AAC supports a wider range of sampling rates (from 8 kHz to 96 kHz) and up to 48 audio channels, plus up to 15 auxiliary low frequency enhancement channels and up to 15 embedded data streams. AAC works at bit rates from 8 kbps for mono speech and up to in excess of 320 kbps for high-quality audio. Three profiles of AAC provide varying levels of complexity and scalability.

AAC software is much more expensive to license than MP3 because the companies that hold related patents decided to keep a tighter reign on it. Most AAC software is geared towards professional applications and secure music distribution systems, so it may be a while before you see AAC in consumer-oriented products.
more algorithms by barik · 2005-01-13 07:59 · Score: 5, Informative

While the article is a primer, I was a little disappointed in the algorithmic treatment given in the article itself. Right now I know of two excellent free publications: Introduction to Sound Processing and The Sounding Object, which both treat the theoretical, DSP side of things. Any other resources that Slashdot readers can recommend for those who are interested in the subject of audio compression and representation?

--
Titus Barik
Re:128K should be enough for everyone by pthisis · 2005-01-13 08:21 · Score: 3, Informative

especially when listening to music on hi-quality speakers a la Bose

Bose is doesn't make high-quality speakers, they make expensive speakers that don't perform nearly as well as alternatives (for instance, the Acoustimass satellites use crappy paper cones that perform poorly in the upper frequencies). A $300 pair of B&W DM302's will thrash anything Bose makes soundly for sound quality. Also investigate Hale, Thiel, or Paradigm. If you really want to spend thousands, spend it on Magnepan (Magneplanar 1.6Q) or Vandersteen (2ce signature) or the higher end speakers from the companies I already mentioned. But those DM302's are good enough to be highly rated by places like Stereophile magazine and they're an incredible deal.

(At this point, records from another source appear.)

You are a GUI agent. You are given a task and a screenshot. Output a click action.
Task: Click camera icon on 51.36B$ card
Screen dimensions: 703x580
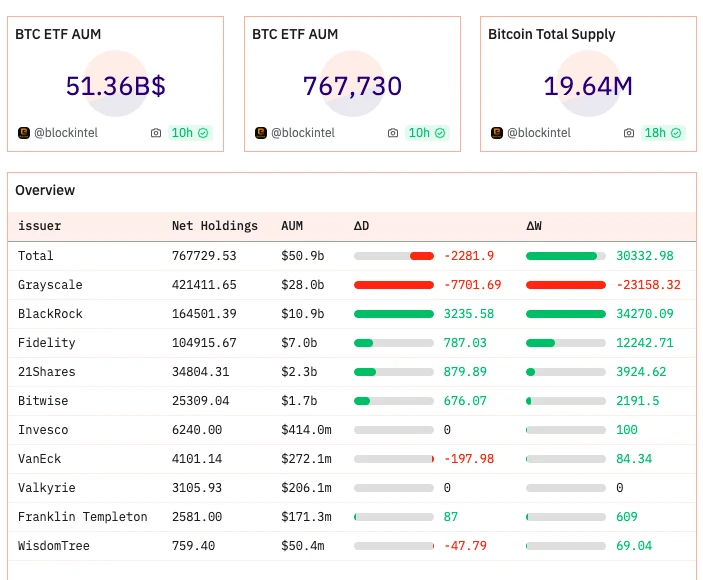155,133
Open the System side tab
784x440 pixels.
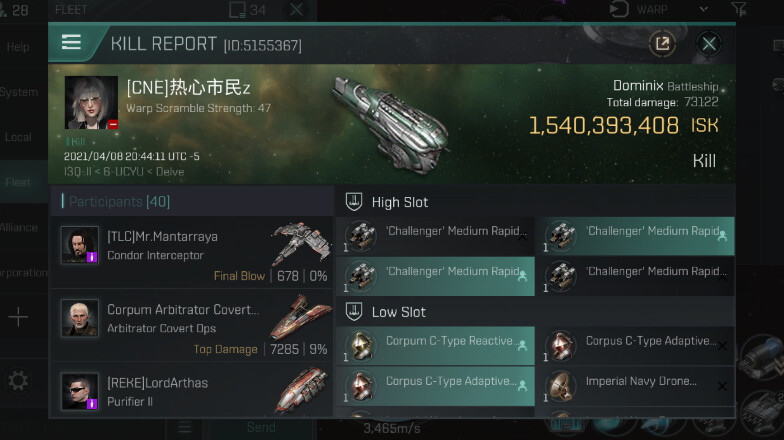click(18, 92)
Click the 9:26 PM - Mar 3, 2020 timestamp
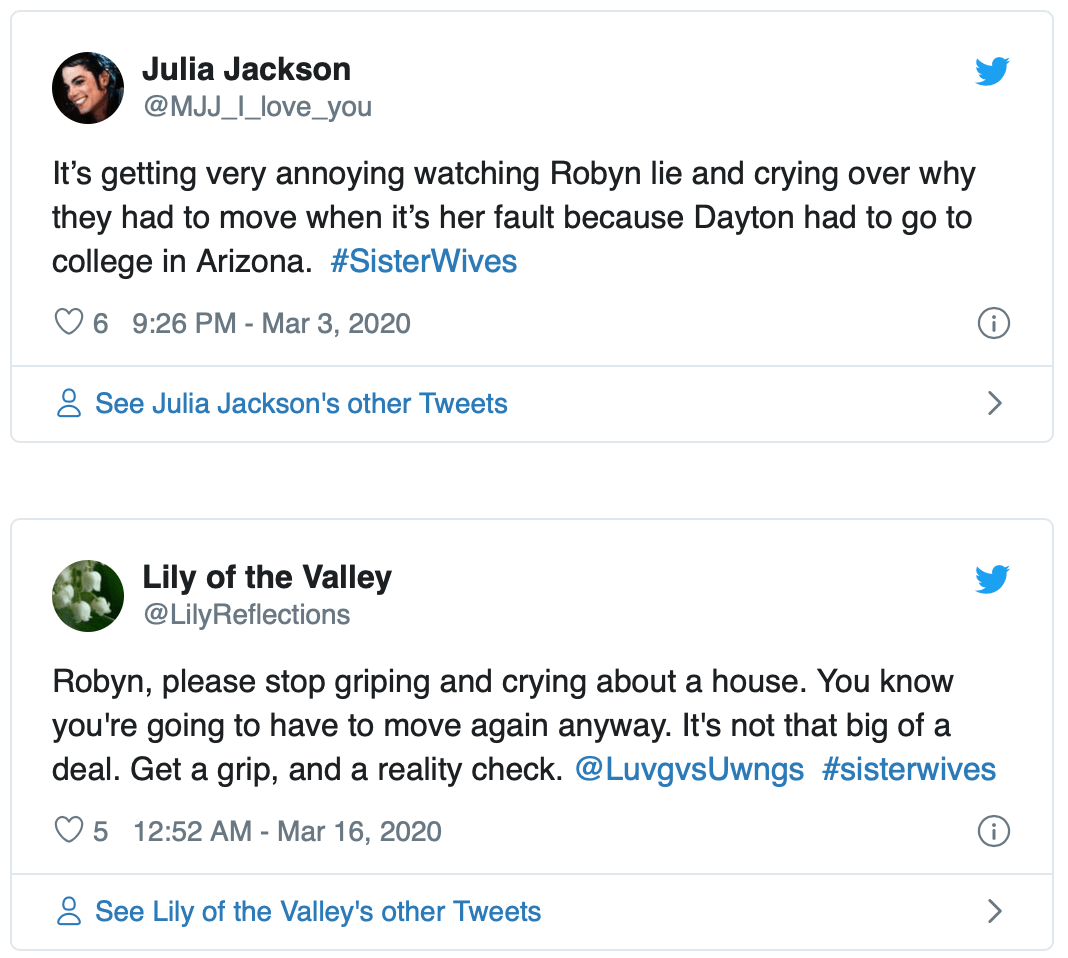Screen dimensions: 1068x958 tap(271, 323)
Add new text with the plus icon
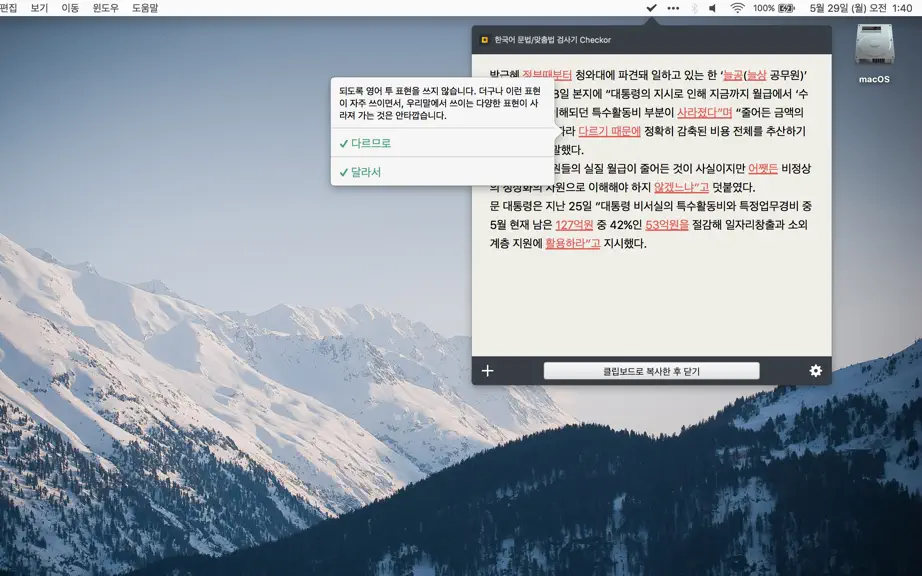Screen dimensions: 922x576 click(x=487, y=371)
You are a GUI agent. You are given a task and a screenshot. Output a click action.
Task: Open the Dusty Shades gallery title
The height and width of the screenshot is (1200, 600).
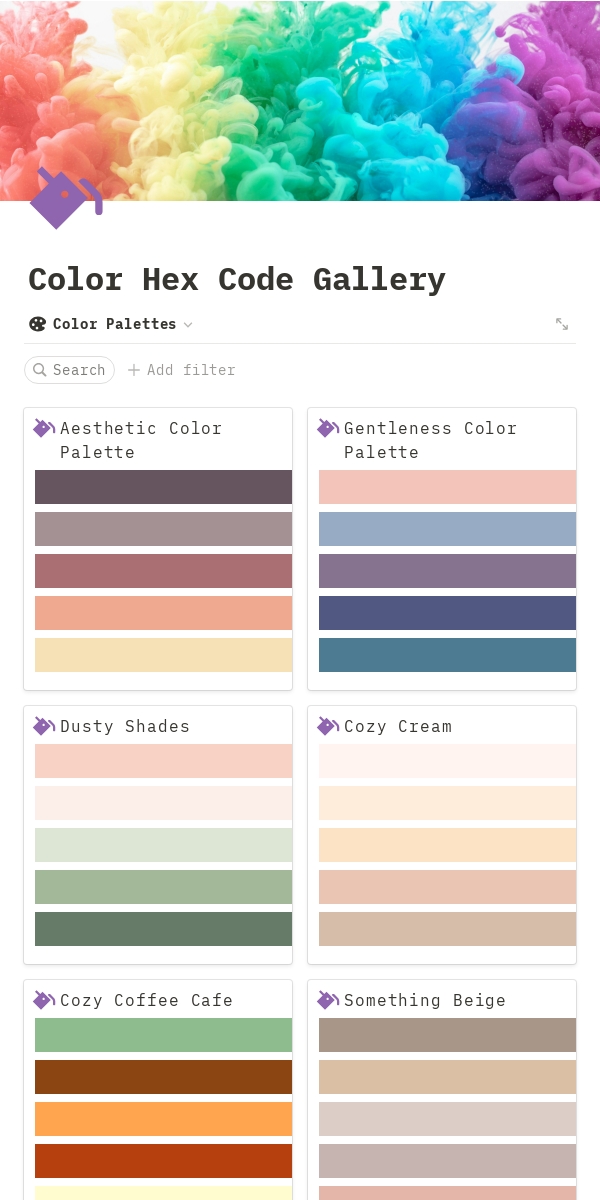(x=125, y=726)
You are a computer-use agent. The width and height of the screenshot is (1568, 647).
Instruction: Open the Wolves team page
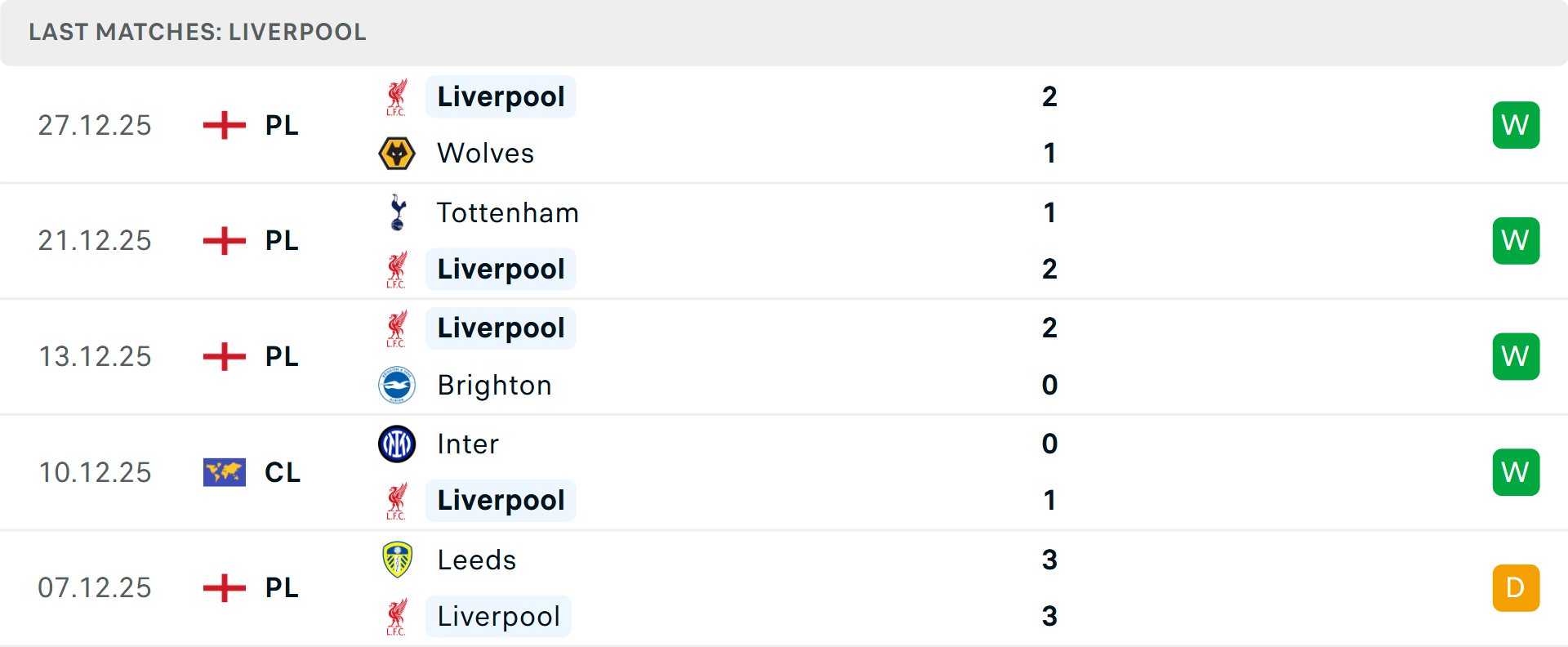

If you really want a bunch of little satellite speakers, Energy makes a much better sounding (and somewhat cheaper) system like that. I hear from people I trust that Tannoy makes an incredible one as well, but I haven't heard it.

--
rage, rage against the dying of the light
ARRRG! He gets Nyquist WRONG! by wowbagger · 2005-01-13 08:36 · Score: 3, Informative

According to the "Nyquist Theorem," you need to have twice as many digital samples as the frequency of the analog signal you are trying to represent to have enough data to accurately build it.

WRONG!

Nyquist's criterion is "You must have at least twice as many samples as the largest BANDWIDTH of the signal in order to correctly reconstruct it."

You can take a 10.7 MHz signal, and sample it at 10000 samples per second, and correctly reconstruct it, so long as the signal is guaranteed to be bandwidth limited to 10.7 MHz +/- 2.5 kHz. This is often done in software defined radio to aquire the signal from the intermediate frequency (IF) of the analog front end.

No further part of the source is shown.